**Assignment**
The only acceptable reply is the number of lines in the material below that hold "Image".

**Source material**
........

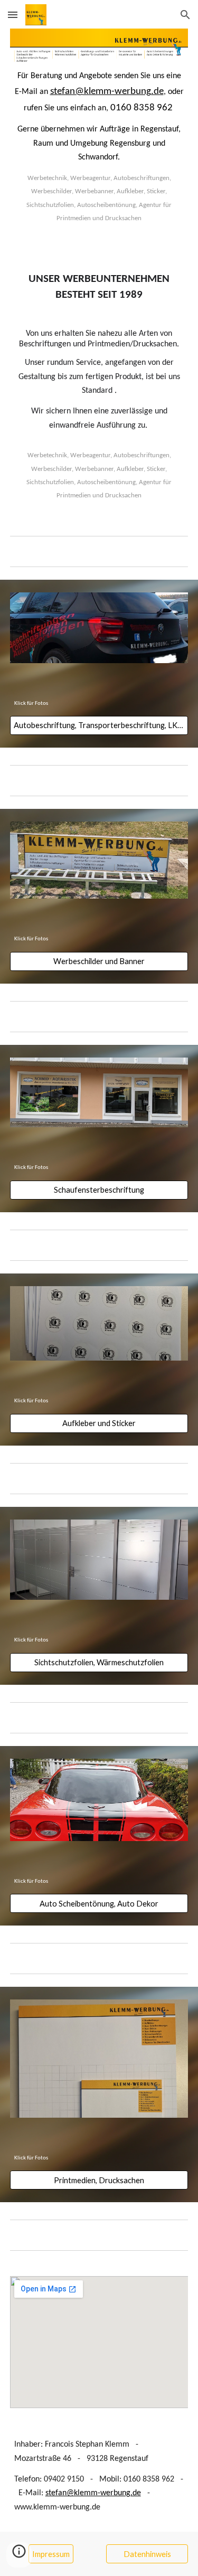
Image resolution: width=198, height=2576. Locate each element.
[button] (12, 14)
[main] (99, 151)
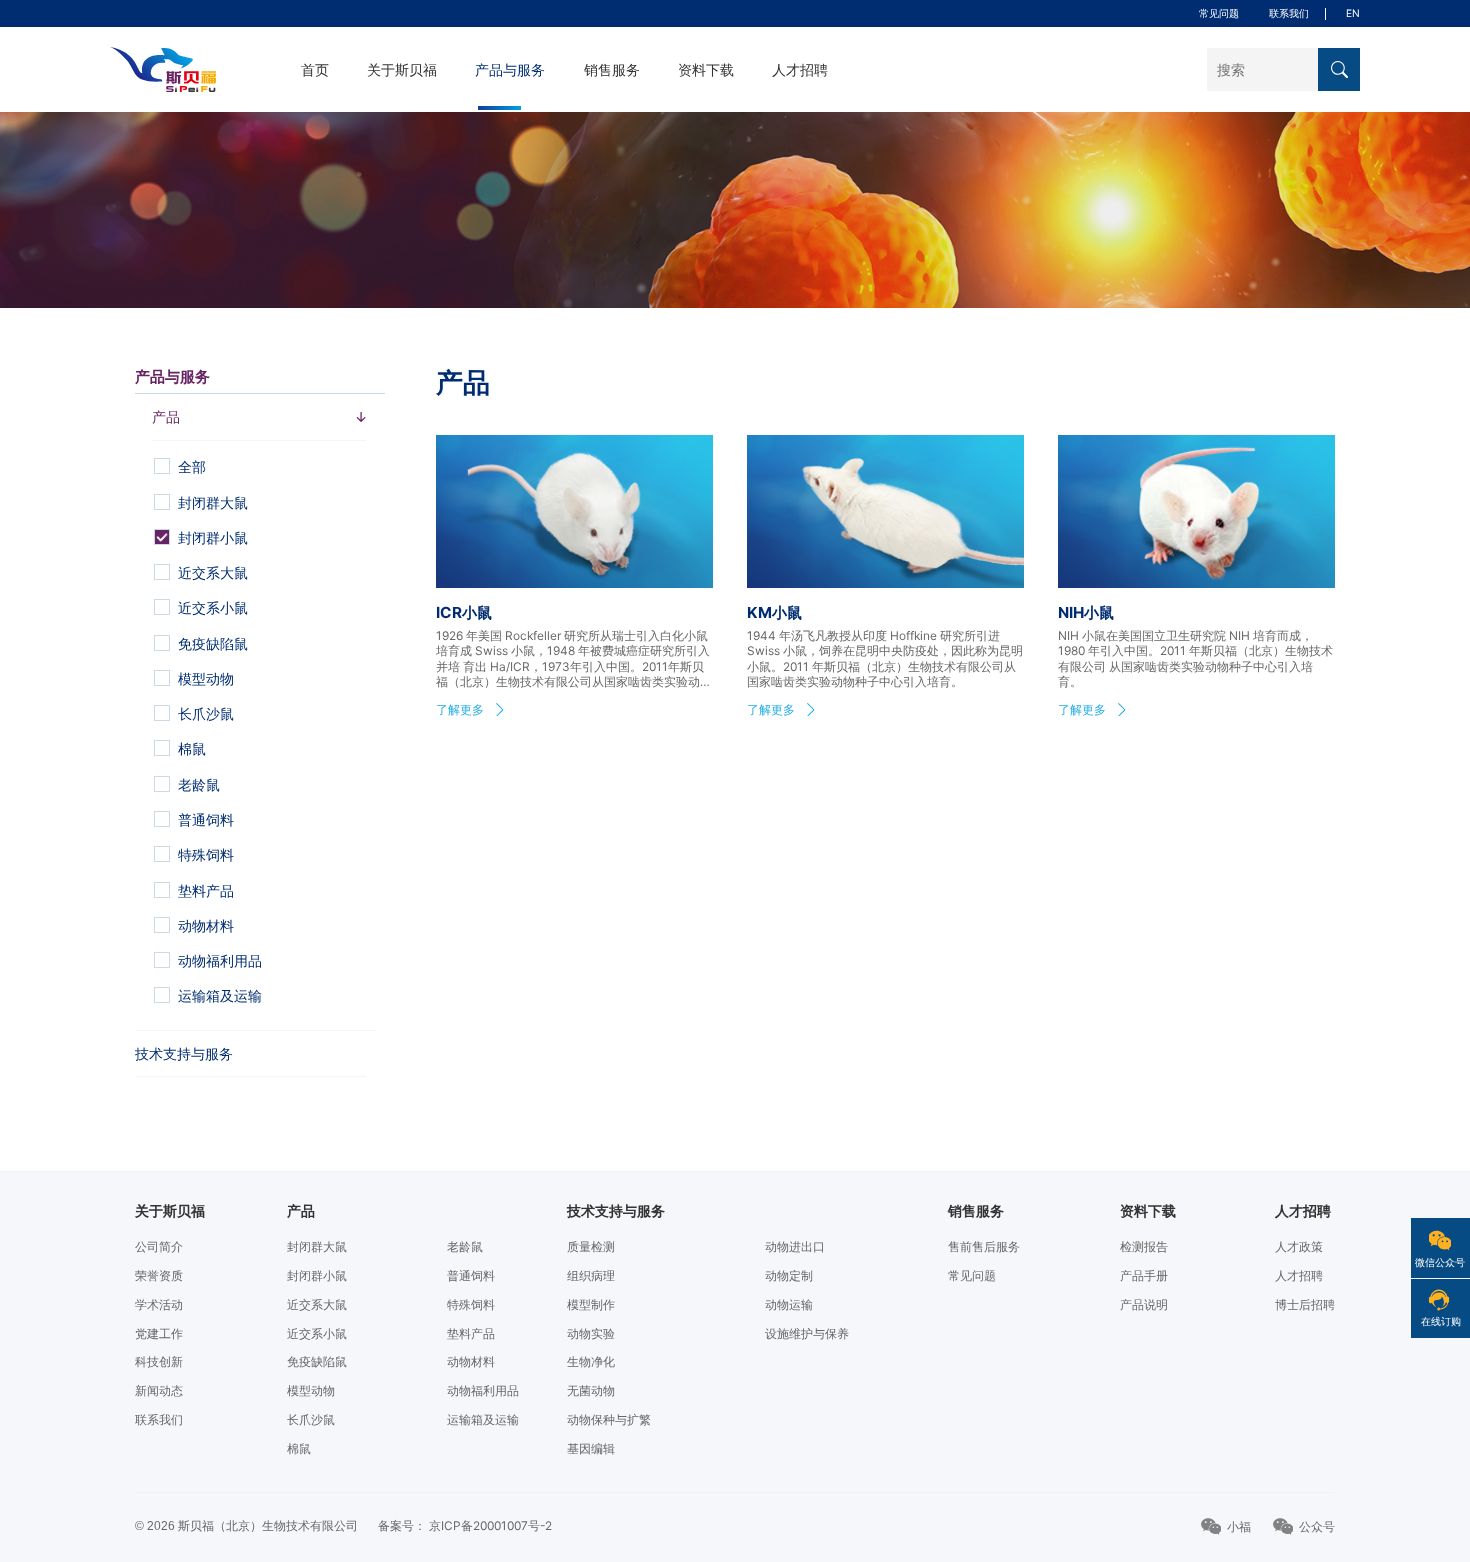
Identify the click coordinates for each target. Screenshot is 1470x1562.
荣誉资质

........

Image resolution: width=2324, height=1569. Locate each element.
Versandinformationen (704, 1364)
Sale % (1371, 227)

........

**Output below**
2